Mr. Ward is the largest owner in the state of hardwood and pine land, owning about 220,000 acres in Michigan. He has almost a monopoly of the "cork" pine which is the finest and highest priced variety of that wood. His pine lands have  been selected by himself with an almost infallible judgement of pine values. He also owns 25,000 acres of pine land in Wisconsin and 80,000 acres of stave white oak, whitewood, black walnut, coal and iron lands in Virginia, West Virginia and Tennessee, all selected by himself. During the last eight years he visited his southern possessions twenty-one times. In eastern Tennessee, he has a large quantity of red hematite and black oxide iron ore lands, of which assays show a yield of from 55 to 75 percent Bessemer steel iron.

David Ward owns no stocks, bonds or mortgages; has no money loaned on interest; and is out of debt. He keeps a very small bank account, and when he makes a sale he purchases more land with the proceeds. He has no partners, keeps his own books, pays his own taxes, has no office other than a room in his house, and writes his own letters, which average 5,000 a year. One of his sons has given him some clerical assistance at intervals during the past years, but he has no clerk or manager whatever but himself. He makes his own purchases and explores the land that he buys.

Mr. Ward transacts in his on room (without display) what many firms do in large, spacious and showy offices, with a dozen or so clerks and high-priced head men. He has done the clerical and other work of at least two $10,000 men during the past forty years. This together with a trained and practical judgment in land values, possessed by no other man in America, are the secrets of his immense pecuniary success.

That's The Kick

The value of his earthly possessions can only be approximated, but it must be from $20 to $25 million dollars. They are fast appreciating in value. He has three sons and three daughters. One of his sons is interested in watch manufacturers in Switzerland, and a portion of the elder Ward's fortune is invested in that enterprise. 

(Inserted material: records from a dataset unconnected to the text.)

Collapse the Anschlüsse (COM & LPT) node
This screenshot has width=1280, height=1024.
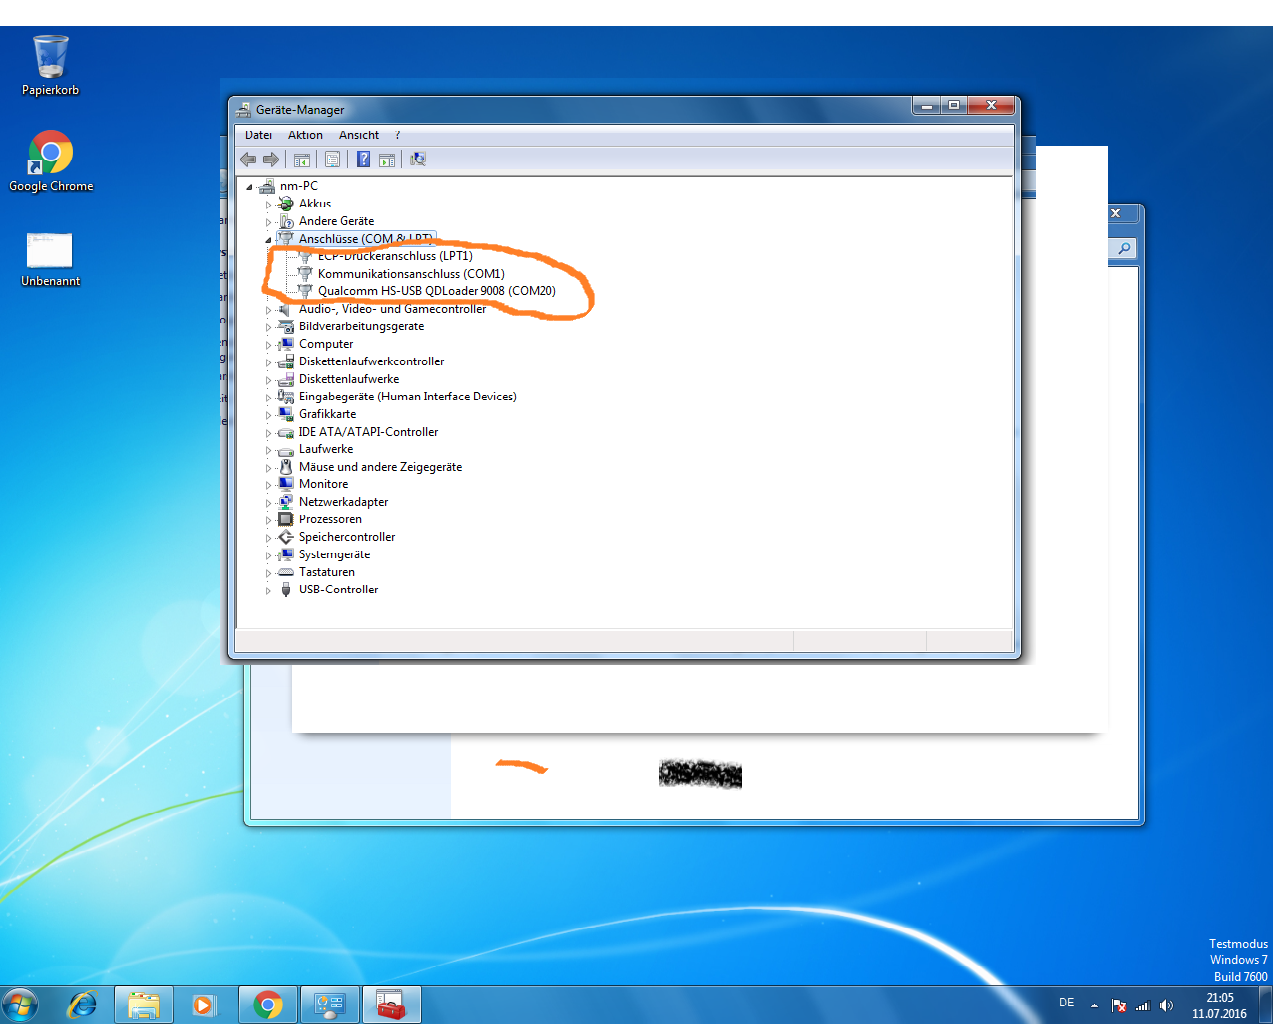(x=268, y=239)
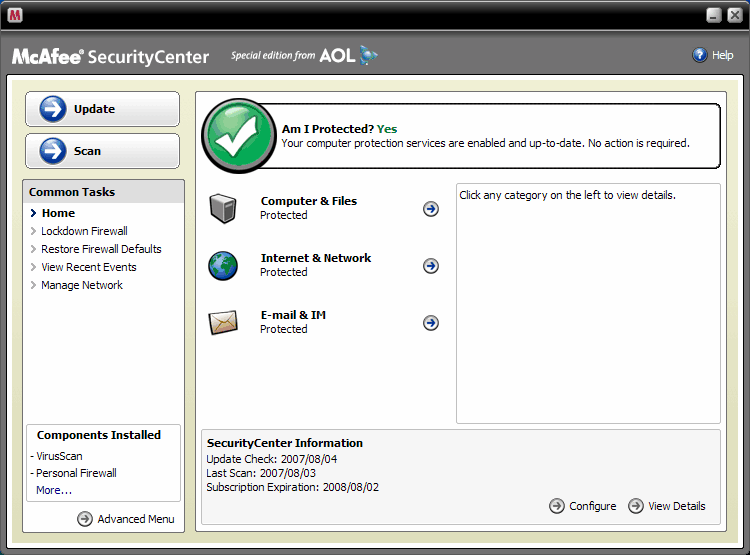Expand Internet & Network details arrow
This screenshot has height=555, width=750.
click(431, 265)
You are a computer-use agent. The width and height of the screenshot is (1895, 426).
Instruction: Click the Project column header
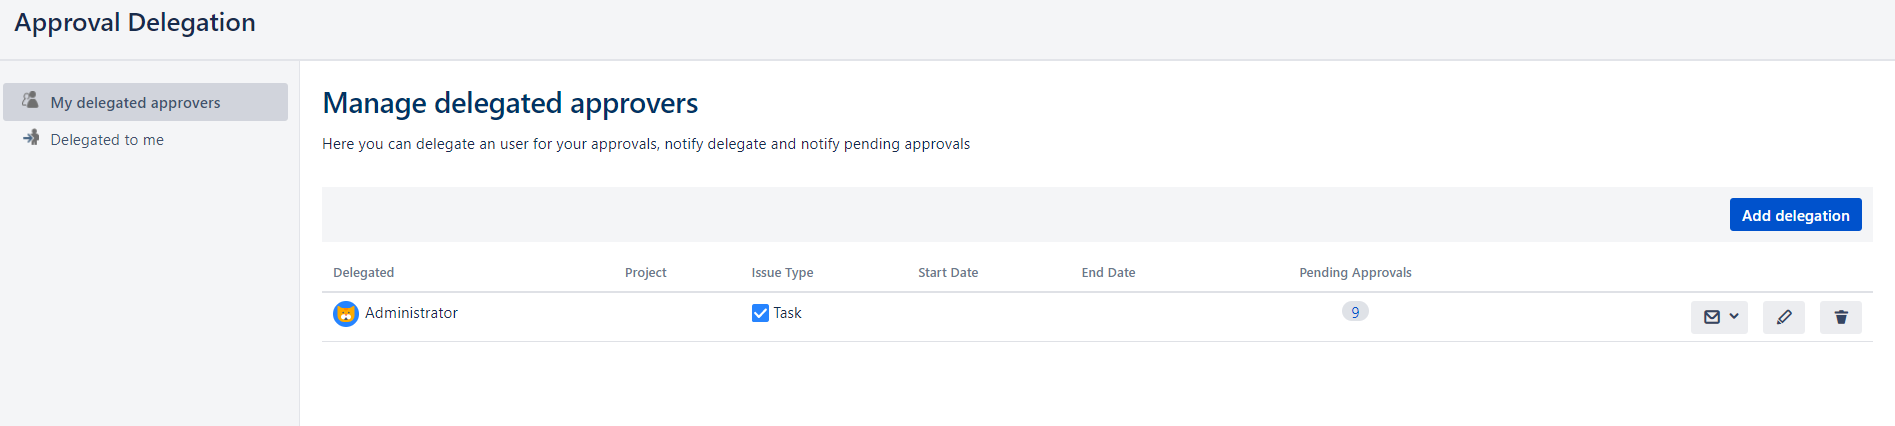click(645, 272)
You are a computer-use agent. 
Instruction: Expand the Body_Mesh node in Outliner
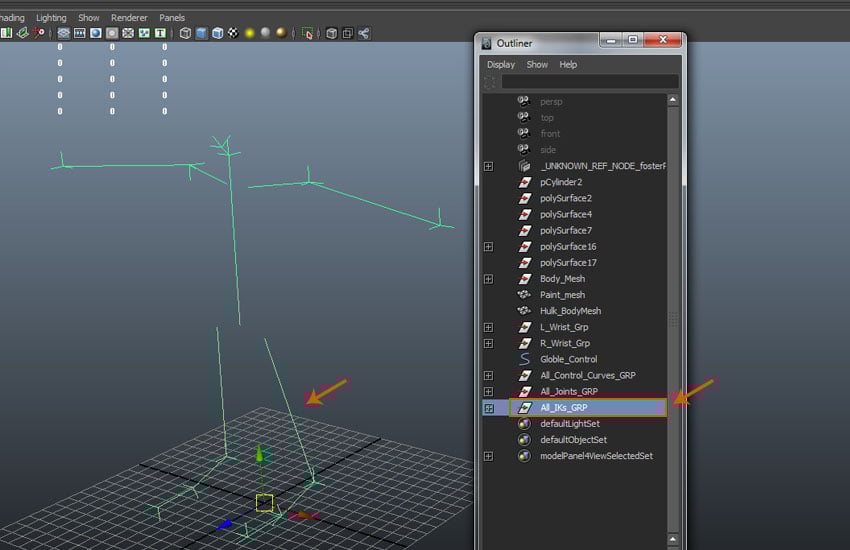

Mr. Ward leads a plain life, very healthy, comfortable and genteel, but not showy or luxurious surroundings. This household expenses are not over $6,000 per year, and he deprecates extravagance in costly carriages, yachts, private railroad cars, and similar things, which he calls unnecessary personal displays of ostentatious pride and vanity. "If I work like a slave," he says, "I chose for my employer and master David Ward".

In relation to his methods of accumulating wealth, he says: "I have no mills, furnaces, or great shows of business of any kind. I own the land and those who desire to develop it come to me to buy. That's the kick".

"When I want some ready money, I sell land or cut some 'cork' pine, have it sawed in Michigan, and sell it to Chicago or eastern parties. There are plenty of lumber firms who want to buy my lumber, because it is the finest pine in the northwest. There were several large coal companies on the Kanawha and New rivers who did not think it necessary to buy the (coal) land back of their operations. So I bought back of their costly works, and when they get out of coal they will naturally come to me to buy. That's the kick.". When Mr. Ward tells this he makes a harmless little kick with his foot at his auditor.

Mr. Ward has no vices or bad habits - that he neither drinks liquor nor uses tobacco in any form. He belongs to no club or secret society, avoids all popular crazes, "isms," or foolish, superficial fashions of the day; "life being too short," he says, "to indulge in such vagaries."

Reprinted in part from the Crawford Avalanche and the Detroit News. December 30, 1886.